Çocuğu down sendromlu olan kişilere, çocuklarını toplumdan uzaklaştırmamalarını öneriyorum. Çocuklarını sürekli her yere götürsünler, çocuklar sosyal faaliyetlere girsinler. Ben Uğur’u yedi yaşından beri sürekli her yere götürüyorum. Okul olsun, terapiler olsun her yere götürüyorum ve asla utanmıyorum. Kendime zaman ayırmıyorum, Uğur’u bırakayım da kahve içmeye gideyim demiyorum. Eğer bir yere gideceksem onun da gelebileceği bir yere giderim. Sosyal faaliyetlere katılmalarına müsaade edip onları anlamaya çalışalım.
Kesinlikle boş vermemek lazım, eğer ben boş vermiş olsaydım Uğur 200 kilo olurdu. Eğer insanların çocukları kiloluysa, nedeni anneleridir. Çocuğunuzun sevdiği yiyecekleri yaparak onun kilo almasına neden olmayın derim annelere…

“ÇOK YEMEK YEMEK ZARARLI”

Çok yemek yemenin insan sağlığına zararlı olduğunu belirten Uğur Gençal’a nasıl zayıfladığıyla ilgili sorular sorduk.
İşte Uğur’un yanıtları…

. Zayıfladığınız için mutlu musunuz?

UĞUR: Zayıfladığım için çok mutluyum.

. Yemek yemeyi seviyor musunuz?

UĞUR: Yemek yemeyi seviyorum.

. Bu beslenme tarzıyla acıkıyor musunuz?

UĞUR: Acıkmıyorum. Sabah, öğlen, akşam yiyorum. Bazen de aralarda yiyorum.

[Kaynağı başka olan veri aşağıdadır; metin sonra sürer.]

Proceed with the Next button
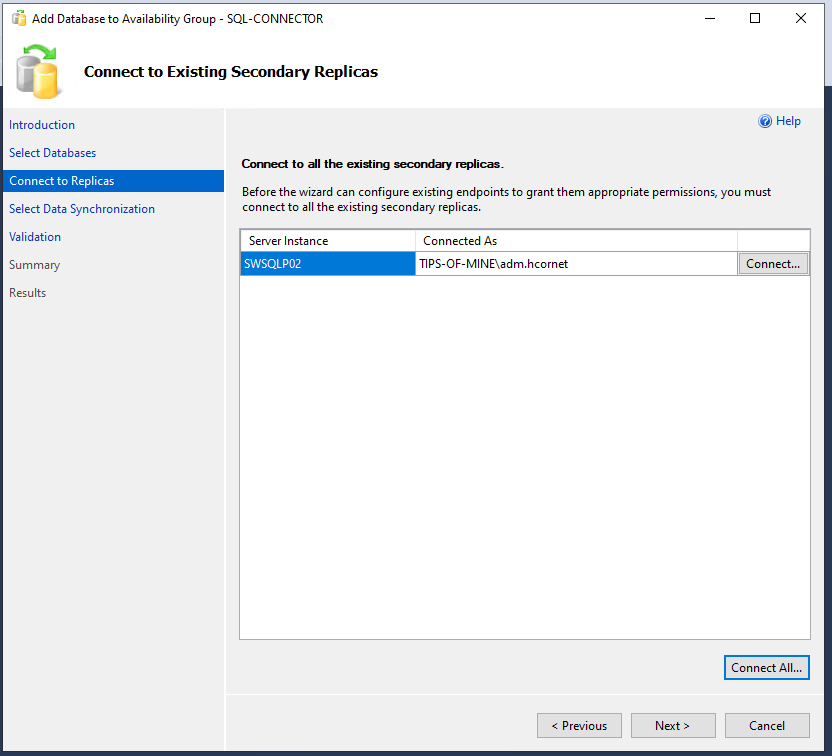This screenshot has height=756, width=832. click(x=673, y=726)
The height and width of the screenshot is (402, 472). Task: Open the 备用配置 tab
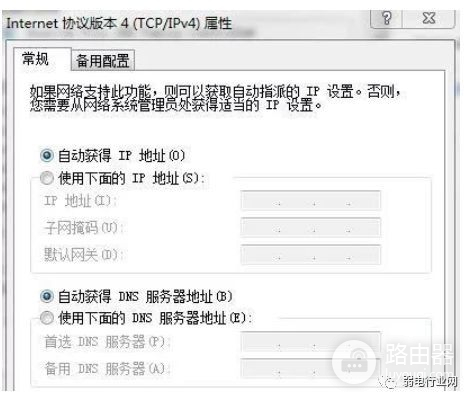tap(103, 61)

. Zayıfladıktan sonra hayatınızda ne değişti?

UĞUR: İnsanlar benimle dalga geçmiyor, şişman demiyorlar. Pantolonlarım olmuyordu artık oluyor. Merdivenlerden çıkabiliyorum, daha rahat hareket ediyorum.

. Dans etmeyi seviyor musunuz?

UĞUR: Dans etmeyi çok seviyorum. Kolbastı ve apaçi dansı daha çok seviyorum.

. Fazla kilolu insanlara, “siz de az yemek yiyin, dans edin ve zayıflayın” der misiniz?

UĞUR: Az yiyin, çok yemeyin çok yemek yemek zararlıdır.